MECHANISM, KINETICS, AND ROLE OF DUCK HEPATITIS-B VIRUS E-ANTIGEN EXPRESSION INVIVO

No duck hepatitis B virus (DHBV) pre-C transcript has been identified so far, and neither the interrelationship of e-antigen (DHBeAg) with the expression of other viral antigens or virus replication nor its function is known. In this study we identified in infected livers a minor transcript from which the precursor protein of DHBeAg could be synthesized. Mutation of the first AUG on this transcript abolished expression of DHBeAg. DHBV genomes containing this mutation were infectious in Pekin ducks, the kinetics of pre-S envelope protein expression and virus secretion were not significantly different from wild-type, and the mutant genomes did not revert to wild-type to a detectable level after several passages. In contrast to pre-S protein, the level of DHBeAg in the serum was independent of the level of viremia, accumulated gradually to a high and constant level after a lag phase, and was also easily detectable in a mixed infection containing less than 0.1 % of wild-type in a pre-C mutant virus containing inoculum.
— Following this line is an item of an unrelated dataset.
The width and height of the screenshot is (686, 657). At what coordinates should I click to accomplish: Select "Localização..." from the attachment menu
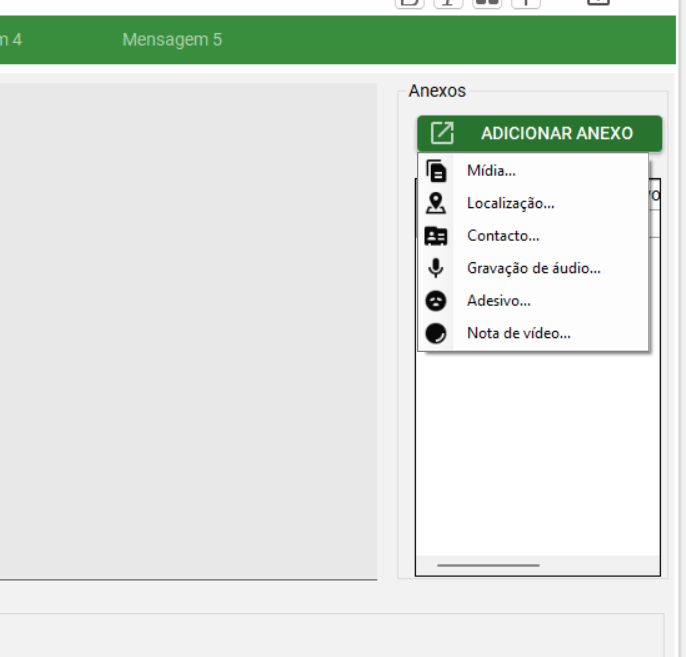510,204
These data indicate that precore protein is synthesized from a minor pre-C mRNA with translation initiation at the pre-C AUG codon, and leads to high levels of DHBeAg rather late in infection. High levels of DHBeAg can even be produced efficiently by a very small subpopulation of wild-type virus in a mixed infection with predominantly pre-C mutant virus. Lack of DHBeAg appears to have no effect on DHBV viability and kinetics of virus secretion into the bloodstream when ducklings are infected with the pre-C AUG mutant virus a few days after birth. © 1991.